## Tujuan
Tulis ulang bagian tulisan tentang desa di Konawe Selatan yang diawali kata-kata "Untuk mendapatkan barang" dan berakhir setelah "dengan yang lain.", dengan mengganti "gaharu" menjadi "cendana".

## Kutipan Dokumen
——

Sebuah tulisan sebagai ungkapan kegundahan seorang teman yang bernama Abdul Maal dari Kabupaten Konawe Selatan Provinsi Sulawesi Tenggara.
Di sebuah Desa yg di anggap dulu terpencil yg memiliki Sumber Daya Hutan, Tanah dan Air yang melimpah ruah, Sumber Daya tersebut masih menjadi tumpuan harapan masyarakat Desa sebagai tempat pemenuhan kebutuhan hidup sehari-hari mereka, mereka hidup sejahtera, aman dari hiruk pikuk kendaraan, aman dari hiruk pikuk bunyi mesin, aman dari hiruk pikuk suara demonstran, aman dari hiruk pikuk perebutan Sumber Daya, mereka jalani bertahun-tahun tanpa konplik, hidup berdampingan satu sama lain, saling menghargai yg Tua dan Muda bahu- membahu membangun fasilitas yang mereka butuhkan, semua mereka penuhi dari lingkungan sekitar mereka sendiri.
Namun kenyamanan ini tiba-tiba mulai terusik dengan kedatangan orang Luar, mereka datang membawa teknologi dengan alasan " Pemberdayaan Masyarakat " mereka menganggap bahwa masyarakat yang mereka datangi ini Miskin, masyarakat terbelakang, masyarakat tidak berpendidikan. Mulailah masyarakat mengenal barang-barang buatan Pabrik dengan tampilan yg memukau, TV, Motor, Perabotan dapur dan peralatan yang serba digital.
Untuk mendapatkan barang tersebut dimulailah transaksi dengan cara barter, 1 TV di tukar dgn 1 ha lahan yang berisi Kayu dengan diameter yg cukup besar, 1 buah motor di tukar dgn 1 hamparan gunung yg berisi kayu gaharu, yang akhirnya muncul konflik diantara masyarakat dengan jalan saling mencurigai satu sama lain, saling klaim atas lahan, saling klaim atas sungai-sungai, bahkan mulai saling bunuh- membunuh antara kelompok satu dengan yang lain.
Pemerintah dan Kroninya mulai berdatangan dengan alasan Penengah Penyelesaian masalah pada lingkup masyarakat, para NGO pun mulai berdatangan mencari tau penyebab kehancuran Sumber Daya Alam, penyebab terjadinya kerusuhan dengan mulai menemui satu persatu tokoh-tokoh masyarakat yang bertikai, mereka mencatat semua masalah yang timbul mulai dari beberapa tahun yang lalu, lalu mereka menganalisis keterkaitan masalah yang lalu dan masalah saat ini, kemudian mereka menyimpulkan sesuai kehendak mereka bahwa " Masyarakat harus diberdayakan " masyarakat harus di beri pendidikan kritis, masyarakat harus di beri penguatan kapasitas melalui pelatihan-pelatihan.

——

## Kutipan Data

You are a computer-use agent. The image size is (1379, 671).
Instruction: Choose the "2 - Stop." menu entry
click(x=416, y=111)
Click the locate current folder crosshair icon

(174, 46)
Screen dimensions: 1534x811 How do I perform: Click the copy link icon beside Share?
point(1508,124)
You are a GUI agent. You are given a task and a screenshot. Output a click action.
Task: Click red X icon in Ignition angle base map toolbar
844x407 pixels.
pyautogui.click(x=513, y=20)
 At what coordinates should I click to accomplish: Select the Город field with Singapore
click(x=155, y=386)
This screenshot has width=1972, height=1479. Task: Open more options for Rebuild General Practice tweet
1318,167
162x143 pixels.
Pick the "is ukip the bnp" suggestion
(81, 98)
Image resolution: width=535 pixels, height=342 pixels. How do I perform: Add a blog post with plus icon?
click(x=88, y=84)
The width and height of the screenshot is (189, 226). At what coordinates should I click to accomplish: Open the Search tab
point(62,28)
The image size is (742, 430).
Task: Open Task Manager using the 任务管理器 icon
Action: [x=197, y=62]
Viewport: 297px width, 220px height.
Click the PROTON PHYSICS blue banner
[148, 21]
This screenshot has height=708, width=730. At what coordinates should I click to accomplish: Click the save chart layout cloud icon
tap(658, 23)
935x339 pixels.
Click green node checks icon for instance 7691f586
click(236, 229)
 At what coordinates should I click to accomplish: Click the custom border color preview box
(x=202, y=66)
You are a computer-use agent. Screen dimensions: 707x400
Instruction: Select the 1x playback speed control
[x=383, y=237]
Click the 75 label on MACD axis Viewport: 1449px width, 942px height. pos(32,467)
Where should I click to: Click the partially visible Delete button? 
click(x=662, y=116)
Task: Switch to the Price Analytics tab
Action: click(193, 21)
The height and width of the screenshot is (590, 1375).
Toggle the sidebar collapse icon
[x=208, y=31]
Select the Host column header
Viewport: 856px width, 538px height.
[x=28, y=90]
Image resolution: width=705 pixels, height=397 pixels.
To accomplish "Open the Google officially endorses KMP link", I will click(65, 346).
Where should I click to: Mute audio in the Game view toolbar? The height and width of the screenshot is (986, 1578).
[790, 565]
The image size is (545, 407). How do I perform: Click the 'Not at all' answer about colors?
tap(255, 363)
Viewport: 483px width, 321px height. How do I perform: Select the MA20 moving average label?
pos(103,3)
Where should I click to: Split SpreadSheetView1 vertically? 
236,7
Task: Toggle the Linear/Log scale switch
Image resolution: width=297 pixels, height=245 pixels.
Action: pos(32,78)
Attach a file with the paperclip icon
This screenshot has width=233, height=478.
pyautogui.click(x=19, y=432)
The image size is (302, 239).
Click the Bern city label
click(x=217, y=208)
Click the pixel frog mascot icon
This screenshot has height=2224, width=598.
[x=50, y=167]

——

## Jawaban Lengkap
Untuk mendapatkan barang tersebut dimulailah transaksi dengan cara barter, 1 TV di tukar dgn 1 ha lahan yang berisi Kayu dengan diameter yg cukup besar, 1 buah motor di tukar dgn 1 hamparan gunung yg berisi kayu cendana, yang akhirnya muncul konflik diantara masyarakat dengan jalan saling mencurigai satu sama lain, saling klaim atas lahan, saling klaim atas sungai-sungai, bahkan mulai saling bunuh- membunuh antara kelompok satu dengan yang lain.